━━━━━ Text ━━━━━
# Grills at VWL



## brigechols (Mar 8, 2012)

Where are the charcoal grills located at VWL? Searched online for an answer and found a website indicating each unit has a charcoal grill. Really? Just want to double check with Tuggers.


----------



## Dsauer1 (Mar 8, 2012)

They are over behind the bike/boat rental shop. There were a couple of picnic tables there, too. If they are like those at OKW, they are hard to use and require a grillwork so food is not put directly on the grates. They need lots of charcoal as well.


----------



## MichaelColey (Mar 8, 2012)

There is a total of ONE grill, and it's hidden on the beach behind the rental shop.  I had a very difficult time finding it and got many different stories from Cast Members about whether or not they even had grills, and stories about why they didn't...

http://www.easywdw.com/forums/showthread.php?p=8641#post8641


----------



## brigechols (Mar 8, 2012)
━━━━━
▶ Requirements
1. Reproduce the passage of the VWL grills thread between "## Dsauer1 (Mar" and "charcoal as well.", inclusive.
2. Pick up the VWL grills thread from its final line and carry it forward.
━━━━━ Recorded data ━━━━━
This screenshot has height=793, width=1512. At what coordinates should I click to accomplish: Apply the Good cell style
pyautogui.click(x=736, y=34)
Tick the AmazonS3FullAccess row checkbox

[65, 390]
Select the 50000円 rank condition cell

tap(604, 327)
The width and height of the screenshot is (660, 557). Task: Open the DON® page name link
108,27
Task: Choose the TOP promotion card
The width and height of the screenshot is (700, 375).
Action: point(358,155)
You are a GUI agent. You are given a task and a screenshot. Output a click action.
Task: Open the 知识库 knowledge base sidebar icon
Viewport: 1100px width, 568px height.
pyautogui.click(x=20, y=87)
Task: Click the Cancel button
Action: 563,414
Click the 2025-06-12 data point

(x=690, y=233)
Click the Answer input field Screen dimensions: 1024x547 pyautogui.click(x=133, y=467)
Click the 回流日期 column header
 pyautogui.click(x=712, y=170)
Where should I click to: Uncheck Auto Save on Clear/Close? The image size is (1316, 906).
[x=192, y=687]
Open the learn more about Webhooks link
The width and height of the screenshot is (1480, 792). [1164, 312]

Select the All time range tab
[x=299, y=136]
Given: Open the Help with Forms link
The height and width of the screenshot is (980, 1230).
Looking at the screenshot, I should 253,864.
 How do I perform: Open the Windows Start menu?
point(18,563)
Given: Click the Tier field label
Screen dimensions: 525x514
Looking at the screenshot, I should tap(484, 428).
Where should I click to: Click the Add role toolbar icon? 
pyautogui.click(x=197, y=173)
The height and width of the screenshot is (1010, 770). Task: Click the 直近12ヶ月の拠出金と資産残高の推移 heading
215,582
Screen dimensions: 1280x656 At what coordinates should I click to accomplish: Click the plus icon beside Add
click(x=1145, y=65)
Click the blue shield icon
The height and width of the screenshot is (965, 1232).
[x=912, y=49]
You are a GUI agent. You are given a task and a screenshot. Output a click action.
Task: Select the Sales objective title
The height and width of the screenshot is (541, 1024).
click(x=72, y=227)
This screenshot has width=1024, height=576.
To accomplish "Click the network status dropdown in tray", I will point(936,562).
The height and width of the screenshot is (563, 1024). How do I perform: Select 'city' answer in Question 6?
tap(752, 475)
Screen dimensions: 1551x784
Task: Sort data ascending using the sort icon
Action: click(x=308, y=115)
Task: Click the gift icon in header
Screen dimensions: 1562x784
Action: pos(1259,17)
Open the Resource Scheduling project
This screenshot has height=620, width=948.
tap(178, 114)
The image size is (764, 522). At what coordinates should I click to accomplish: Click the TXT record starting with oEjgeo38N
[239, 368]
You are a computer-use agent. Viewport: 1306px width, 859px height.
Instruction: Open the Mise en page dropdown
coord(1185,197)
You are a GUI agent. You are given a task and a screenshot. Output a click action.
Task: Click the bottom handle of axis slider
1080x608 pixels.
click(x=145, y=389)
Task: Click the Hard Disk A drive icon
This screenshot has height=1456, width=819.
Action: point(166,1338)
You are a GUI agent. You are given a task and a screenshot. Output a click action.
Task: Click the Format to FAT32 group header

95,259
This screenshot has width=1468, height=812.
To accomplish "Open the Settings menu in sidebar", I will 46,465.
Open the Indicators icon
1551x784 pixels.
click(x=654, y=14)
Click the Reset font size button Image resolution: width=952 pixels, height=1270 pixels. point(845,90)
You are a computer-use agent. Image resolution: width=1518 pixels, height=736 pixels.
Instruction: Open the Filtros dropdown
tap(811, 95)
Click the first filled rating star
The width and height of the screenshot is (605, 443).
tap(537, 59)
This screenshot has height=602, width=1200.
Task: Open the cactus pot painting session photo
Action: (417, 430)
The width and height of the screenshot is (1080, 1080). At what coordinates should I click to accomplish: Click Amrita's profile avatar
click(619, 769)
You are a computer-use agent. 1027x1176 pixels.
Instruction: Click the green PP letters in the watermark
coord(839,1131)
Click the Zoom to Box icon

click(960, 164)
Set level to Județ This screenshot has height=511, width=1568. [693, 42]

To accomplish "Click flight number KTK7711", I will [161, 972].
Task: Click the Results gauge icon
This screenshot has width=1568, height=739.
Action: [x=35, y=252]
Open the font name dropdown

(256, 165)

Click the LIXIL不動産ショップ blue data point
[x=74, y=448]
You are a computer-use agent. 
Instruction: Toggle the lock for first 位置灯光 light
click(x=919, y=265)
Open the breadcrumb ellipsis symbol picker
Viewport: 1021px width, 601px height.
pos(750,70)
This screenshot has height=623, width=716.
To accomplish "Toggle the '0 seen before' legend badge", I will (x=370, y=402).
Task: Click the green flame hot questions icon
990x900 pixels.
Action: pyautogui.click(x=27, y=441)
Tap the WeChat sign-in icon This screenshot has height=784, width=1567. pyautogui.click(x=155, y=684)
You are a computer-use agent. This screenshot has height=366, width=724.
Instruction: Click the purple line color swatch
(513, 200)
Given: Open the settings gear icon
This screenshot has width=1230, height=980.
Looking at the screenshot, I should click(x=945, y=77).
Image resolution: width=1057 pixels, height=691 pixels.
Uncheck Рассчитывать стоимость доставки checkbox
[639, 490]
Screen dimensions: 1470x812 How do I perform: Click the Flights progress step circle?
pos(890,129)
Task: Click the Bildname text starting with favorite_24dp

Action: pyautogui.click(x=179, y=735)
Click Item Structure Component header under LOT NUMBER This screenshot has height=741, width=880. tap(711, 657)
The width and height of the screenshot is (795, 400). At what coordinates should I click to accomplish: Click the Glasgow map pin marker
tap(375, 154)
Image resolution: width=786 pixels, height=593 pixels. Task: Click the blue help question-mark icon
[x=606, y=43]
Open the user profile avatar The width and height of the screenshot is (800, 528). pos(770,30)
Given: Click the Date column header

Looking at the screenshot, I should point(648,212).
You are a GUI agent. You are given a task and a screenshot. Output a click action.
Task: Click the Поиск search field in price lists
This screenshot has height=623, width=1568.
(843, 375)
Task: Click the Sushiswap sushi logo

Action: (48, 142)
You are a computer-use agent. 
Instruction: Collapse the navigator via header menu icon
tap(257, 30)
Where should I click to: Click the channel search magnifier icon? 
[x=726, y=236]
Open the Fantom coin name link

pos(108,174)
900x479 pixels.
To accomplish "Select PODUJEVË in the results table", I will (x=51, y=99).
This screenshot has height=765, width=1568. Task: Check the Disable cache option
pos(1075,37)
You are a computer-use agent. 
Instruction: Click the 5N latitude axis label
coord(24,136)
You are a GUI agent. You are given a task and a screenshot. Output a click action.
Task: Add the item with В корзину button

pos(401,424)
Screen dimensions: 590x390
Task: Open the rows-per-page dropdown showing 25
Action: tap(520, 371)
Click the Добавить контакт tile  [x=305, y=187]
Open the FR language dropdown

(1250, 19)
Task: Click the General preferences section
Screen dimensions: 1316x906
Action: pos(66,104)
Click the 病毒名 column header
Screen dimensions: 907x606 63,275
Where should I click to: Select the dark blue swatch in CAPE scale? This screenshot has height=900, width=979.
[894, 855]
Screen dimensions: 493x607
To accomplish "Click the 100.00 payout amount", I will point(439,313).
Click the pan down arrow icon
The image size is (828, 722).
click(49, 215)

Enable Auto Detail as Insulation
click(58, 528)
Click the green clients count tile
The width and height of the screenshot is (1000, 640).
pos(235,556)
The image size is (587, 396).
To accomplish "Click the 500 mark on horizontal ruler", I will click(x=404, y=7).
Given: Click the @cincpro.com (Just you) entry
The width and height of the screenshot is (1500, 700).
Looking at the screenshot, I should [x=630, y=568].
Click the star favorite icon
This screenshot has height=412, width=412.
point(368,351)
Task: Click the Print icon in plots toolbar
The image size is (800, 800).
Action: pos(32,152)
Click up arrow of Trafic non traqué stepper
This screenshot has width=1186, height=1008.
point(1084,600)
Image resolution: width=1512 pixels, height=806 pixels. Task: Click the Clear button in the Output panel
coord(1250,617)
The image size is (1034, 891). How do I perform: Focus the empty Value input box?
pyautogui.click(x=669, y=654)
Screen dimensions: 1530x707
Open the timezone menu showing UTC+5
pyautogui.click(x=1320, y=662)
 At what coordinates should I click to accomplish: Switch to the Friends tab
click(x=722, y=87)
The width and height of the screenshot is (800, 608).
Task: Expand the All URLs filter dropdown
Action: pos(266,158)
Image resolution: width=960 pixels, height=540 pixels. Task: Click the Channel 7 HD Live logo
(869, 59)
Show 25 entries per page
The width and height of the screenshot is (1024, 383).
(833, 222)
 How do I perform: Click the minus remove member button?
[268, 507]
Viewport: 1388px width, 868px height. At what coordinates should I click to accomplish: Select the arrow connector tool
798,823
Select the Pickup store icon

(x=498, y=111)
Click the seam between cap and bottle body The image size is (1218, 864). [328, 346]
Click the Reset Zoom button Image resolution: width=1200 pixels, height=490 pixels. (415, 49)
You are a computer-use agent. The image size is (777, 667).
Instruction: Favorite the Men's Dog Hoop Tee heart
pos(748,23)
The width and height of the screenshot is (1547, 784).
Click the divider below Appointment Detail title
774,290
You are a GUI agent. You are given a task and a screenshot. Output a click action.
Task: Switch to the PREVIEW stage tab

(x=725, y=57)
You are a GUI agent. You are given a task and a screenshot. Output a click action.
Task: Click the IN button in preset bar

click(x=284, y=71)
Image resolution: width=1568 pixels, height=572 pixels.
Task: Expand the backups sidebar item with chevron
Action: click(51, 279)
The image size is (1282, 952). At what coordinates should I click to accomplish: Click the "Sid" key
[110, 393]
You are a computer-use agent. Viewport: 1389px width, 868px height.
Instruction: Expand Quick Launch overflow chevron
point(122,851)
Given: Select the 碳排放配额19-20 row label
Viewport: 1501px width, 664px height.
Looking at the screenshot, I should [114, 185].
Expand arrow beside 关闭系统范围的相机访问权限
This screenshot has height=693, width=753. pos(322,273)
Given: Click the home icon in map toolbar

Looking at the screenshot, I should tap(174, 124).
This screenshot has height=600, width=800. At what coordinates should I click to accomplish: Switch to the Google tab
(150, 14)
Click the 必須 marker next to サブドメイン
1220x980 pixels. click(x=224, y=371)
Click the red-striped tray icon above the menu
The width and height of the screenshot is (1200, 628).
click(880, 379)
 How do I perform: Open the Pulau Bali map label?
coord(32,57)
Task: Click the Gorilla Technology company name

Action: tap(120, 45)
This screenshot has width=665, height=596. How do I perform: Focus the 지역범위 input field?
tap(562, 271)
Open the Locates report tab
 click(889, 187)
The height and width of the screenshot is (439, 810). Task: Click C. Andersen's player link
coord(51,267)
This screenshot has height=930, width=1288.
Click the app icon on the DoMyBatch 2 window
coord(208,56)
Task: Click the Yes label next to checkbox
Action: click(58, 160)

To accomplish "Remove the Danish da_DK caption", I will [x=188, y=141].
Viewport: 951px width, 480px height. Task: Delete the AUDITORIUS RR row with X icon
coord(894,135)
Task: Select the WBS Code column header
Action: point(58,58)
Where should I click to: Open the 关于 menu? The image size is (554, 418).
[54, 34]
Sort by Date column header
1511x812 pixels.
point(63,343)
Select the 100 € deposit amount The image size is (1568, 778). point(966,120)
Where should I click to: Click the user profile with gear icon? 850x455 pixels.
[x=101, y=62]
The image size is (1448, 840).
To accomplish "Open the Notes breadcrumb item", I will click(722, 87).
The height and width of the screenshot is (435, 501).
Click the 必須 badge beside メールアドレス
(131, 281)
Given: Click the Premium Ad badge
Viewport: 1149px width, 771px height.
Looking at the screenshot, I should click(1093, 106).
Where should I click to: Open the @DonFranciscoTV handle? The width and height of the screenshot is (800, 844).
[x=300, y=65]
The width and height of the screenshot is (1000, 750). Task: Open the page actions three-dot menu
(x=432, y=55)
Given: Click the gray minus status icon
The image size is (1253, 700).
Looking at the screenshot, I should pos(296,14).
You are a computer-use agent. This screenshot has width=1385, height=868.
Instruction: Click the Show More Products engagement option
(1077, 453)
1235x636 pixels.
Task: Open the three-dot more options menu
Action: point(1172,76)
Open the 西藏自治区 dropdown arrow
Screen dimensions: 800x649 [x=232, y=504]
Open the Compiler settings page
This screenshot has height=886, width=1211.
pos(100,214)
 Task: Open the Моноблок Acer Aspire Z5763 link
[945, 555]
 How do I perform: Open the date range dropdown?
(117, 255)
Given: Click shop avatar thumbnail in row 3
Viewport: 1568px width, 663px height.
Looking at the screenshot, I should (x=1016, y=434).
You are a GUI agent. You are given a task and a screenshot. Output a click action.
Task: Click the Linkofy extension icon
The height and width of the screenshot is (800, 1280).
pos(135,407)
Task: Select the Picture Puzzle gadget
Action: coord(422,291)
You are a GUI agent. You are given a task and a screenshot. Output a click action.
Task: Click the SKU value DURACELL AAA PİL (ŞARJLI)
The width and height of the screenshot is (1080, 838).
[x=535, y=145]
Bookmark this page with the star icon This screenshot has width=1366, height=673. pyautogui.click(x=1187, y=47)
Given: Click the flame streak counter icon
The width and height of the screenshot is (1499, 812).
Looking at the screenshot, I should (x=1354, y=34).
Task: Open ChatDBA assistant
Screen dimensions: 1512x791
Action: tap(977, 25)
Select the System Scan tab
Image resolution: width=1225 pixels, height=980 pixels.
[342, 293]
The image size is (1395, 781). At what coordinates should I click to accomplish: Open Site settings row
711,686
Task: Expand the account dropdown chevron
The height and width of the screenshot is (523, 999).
━━━━━
▶ Results of the exercise
1.
## Dsauer1 (Mar 8, 2012)

They are over behind the bike/boat rental shop. There were a couple of picnic tables there, too. If they are like those at OKW, they are hard to use and require a grillwork so food is not put directly on the grates. They need lots of charcoal as well.

2.
MichaelColey said:


> There is a total of ONE grill, and it's hidden on the beach behind the rental shop.  I had a very difficult time finding it and got many different stories from Cast Members about whether or not they even had grills, and stories about why they didn't...
> 
> http://www.easywdw.com/forums/showthread.php?p=8641#post8641



Michael,

That was a hilarious story!

Thanks,
Brigitte


----------



## chunkygal (Mar 8, 2012)

That is one thing I like better about Marriott...propane!


----------



## Twinkstarr (Mar 9, 2012)

We just leave the grilling for our non DVC trips.


----------



## MichaelColey (Mar 9, 2012)

FWIW, all of the DVC properties have grills.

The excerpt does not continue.